Skin self-examination has been suggested as one method to detect melanoma early. More commonly the patient is the first person to detect melanoma. Patients tend to find melanomas when they occur on exposed or visible sites but only a small proportion are found when the patient conducts a deliberate skin examination. The efficacy of skin self-examination in detecting melanoma is not well understood due in part to the variety of definitions of skin self-examination used in studies, and in the difficulty in accurately detailing skin examination practices. Further research into the value of skin self-examination is needed.
Death from melanoma is strongly inversely related to thickness at diagnosis, thus earlier diagnosis might be expected to provide the patient with the best possible chance of long-term survival. There is some evidence to suggest melanomas that are detected during a screening examination are thinner than when detected incidentally. In a large Queensland study melanoma detected during a deliberate skin examination by a doctor was more likely to be thinner than if detected incidentally. Similarly in the American Academy of Dermatology Screening Program, a significantly higher proportion of melanomas detected during screening were thinner compared to that seen in the population-based cancer registries. Recent results from a Queensland case-control study of melanoma provide the strongest evidence to date for the effectiveness of clinical skin examination. In that study involving over 3,700 patients with melanoma, whole-body skin examination by a doctor in the three years prior to melanoma diagnosis was significantly associated with a lower risk of being diagnosed with thicker melanoma.

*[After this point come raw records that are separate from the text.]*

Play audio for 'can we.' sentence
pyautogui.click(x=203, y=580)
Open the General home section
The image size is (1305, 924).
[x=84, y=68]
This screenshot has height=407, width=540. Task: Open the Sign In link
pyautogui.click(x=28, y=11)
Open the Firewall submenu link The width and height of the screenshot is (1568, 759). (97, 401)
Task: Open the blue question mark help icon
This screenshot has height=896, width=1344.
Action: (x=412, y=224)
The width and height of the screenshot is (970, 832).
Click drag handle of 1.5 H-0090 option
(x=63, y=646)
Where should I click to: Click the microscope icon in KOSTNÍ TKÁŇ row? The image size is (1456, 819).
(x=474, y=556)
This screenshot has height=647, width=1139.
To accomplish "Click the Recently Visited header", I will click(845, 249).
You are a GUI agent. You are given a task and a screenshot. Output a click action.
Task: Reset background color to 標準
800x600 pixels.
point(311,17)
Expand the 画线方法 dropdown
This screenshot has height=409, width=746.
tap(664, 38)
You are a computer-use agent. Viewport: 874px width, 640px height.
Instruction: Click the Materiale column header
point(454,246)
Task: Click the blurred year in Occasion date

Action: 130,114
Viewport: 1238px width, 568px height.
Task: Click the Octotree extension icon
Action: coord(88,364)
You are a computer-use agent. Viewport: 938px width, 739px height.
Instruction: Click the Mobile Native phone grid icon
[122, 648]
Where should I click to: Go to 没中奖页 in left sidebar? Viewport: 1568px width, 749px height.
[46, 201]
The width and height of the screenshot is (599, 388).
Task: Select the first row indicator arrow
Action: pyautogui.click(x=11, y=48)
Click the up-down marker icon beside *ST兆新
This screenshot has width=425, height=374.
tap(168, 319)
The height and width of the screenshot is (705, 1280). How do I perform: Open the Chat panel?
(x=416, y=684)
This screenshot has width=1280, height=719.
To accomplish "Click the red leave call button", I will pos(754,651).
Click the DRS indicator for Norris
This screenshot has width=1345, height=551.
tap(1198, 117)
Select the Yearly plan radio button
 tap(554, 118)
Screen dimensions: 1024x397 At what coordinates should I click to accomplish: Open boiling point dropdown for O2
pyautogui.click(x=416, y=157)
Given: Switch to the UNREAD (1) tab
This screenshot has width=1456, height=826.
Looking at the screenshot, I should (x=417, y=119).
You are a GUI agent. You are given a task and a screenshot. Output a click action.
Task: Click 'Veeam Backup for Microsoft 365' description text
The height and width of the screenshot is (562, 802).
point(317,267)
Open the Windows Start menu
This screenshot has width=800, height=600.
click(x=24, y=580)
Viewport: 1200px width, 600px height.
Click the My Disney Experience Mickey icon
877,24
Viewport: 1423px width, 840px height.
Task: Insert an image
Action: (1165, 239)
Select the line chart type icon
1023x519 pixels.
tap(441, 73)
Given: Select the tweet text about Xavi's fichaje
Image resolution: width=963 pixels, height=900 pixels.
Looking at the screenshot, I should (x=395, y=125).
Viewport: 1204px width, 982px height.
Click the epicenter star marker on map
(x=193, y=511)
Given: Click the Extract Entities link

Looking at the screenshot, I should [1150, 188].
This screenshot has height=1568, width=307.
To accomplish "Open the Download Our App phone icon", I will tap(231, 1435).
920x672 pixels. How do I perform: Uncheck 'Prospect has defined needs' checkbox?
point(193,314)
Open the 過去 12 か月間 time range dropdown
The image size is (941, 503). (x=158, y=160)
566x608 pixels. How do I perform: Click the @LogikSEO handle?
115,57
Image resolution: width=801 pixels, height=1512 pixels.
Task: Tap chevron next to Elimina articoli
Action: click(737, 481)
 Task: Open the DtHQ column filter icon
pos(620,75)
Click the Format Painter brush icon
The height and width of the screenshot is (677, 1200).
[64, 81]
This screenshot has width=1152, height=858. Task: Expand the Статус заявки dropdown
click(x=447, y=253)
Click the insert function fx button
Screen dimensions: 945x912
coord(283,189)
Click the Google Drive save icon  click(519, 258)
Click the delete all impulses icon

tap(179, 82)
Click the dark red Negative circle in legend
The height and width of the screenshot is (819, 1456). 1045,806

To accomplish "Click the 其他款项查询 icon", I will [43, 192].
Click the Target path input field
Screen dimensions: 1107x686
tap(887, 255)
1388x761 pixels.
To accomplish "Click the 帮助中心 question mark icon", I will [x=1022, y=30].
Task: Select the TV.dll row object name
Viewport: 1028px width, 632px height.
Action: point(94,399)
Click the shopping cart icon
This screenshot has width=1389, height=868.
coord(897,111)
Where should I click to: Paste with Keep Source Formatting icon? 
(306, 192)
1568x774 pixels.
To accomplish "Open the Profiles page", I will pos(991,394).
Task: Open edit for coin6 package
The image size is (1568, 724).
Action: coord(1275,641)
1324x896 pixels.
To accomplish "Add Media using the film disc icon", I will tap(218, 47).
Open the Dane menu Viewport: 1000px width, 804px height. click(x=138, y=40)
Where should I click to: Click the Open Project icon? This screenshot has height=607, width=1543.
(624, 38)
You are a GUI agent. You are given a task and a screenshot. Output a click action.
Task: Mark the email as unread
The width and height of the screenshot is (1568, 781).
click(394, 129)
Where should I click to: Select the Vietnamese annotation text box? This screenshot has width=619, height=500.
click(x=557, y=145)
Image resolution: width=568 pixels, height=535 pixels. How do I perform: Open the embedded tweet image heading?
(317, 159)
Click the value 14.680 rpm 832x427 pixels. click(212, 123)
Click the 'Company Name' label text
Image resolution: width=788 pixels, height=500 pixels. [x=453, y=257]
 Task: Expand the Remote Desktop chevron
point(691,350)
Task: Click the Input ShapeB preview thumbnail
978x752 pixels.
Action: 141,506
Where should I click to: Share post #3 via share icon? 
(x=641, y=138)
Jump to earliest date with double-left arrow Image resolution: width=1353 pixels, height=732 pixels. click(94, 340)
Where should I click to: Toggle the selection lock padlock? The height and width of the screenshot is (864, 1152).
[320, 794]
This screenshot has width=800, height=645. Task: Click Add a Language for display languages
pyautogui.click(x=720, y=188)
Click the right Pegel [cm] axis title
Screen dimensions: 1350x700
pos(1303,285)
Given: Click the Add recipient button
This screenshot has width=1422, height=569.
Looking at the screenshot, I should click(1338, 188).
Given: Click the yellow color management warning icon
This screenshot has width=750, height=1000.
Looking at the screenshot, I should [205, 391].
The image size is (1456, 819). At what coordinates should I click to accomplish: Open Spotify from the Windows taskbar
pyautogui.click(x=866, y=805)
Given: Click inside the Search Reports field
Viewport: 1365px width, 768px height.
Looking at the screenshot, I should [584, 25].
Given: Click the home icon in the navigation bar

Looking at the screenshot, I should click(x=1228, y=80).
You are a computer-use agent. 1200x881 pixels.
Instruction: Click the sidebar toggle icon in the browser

Skin examination whether by self or by a doctor appears to be increasing in the community. While trends in melanoma in recent years have shown an increase in the incidence of thin melanoma, there has been no corresponding decrease in incidence of thicker lesions. As there are a number of histological types of melanoma, and their growth patterns vary significantly, melanomas that grow more aggressively may not be detected until they are quite advanced. Research is necessary to further our understanding of the impact skin screening has on melanoma incidence and survival.
As there is currently no conclusive evidence that routine skin examination results in a reduction in mortality from melanoma, the NHMRC Clinical Practice Guidelines for Melanoma and the U.S Preventive Services Task Force clinical guidelines currently do not recommend routine screening for the general population.